§ **To do**: Rewrite the lines from the one containing "960x531 pixels. How" through the one containing "pos(841,50)", with "column header" changed to "column heading" and nothing else altered. Omit the pictures from your answer.

§ **Data in this exercise**:
○ ○ ○ ○ ○ ○ ○

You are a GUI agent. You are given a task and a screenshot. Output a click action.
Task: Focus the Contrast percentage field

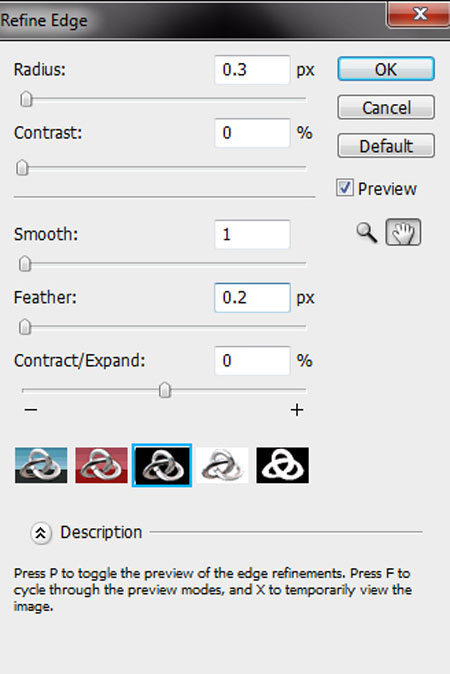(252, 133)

○ ○ ○ ○ ○ ○ ○

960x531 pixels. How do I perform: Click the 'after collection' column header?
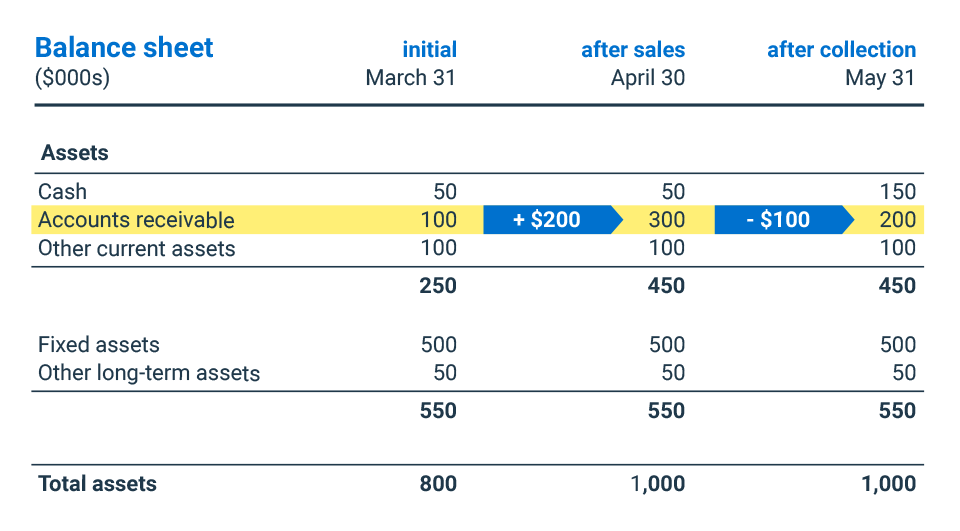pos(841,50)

○ ○ ○ ○ ○ ○ ○

§ **Written solution**:
960x531 pixels. How do I perform: Click the 'after collection' column heading?
pos(841,50)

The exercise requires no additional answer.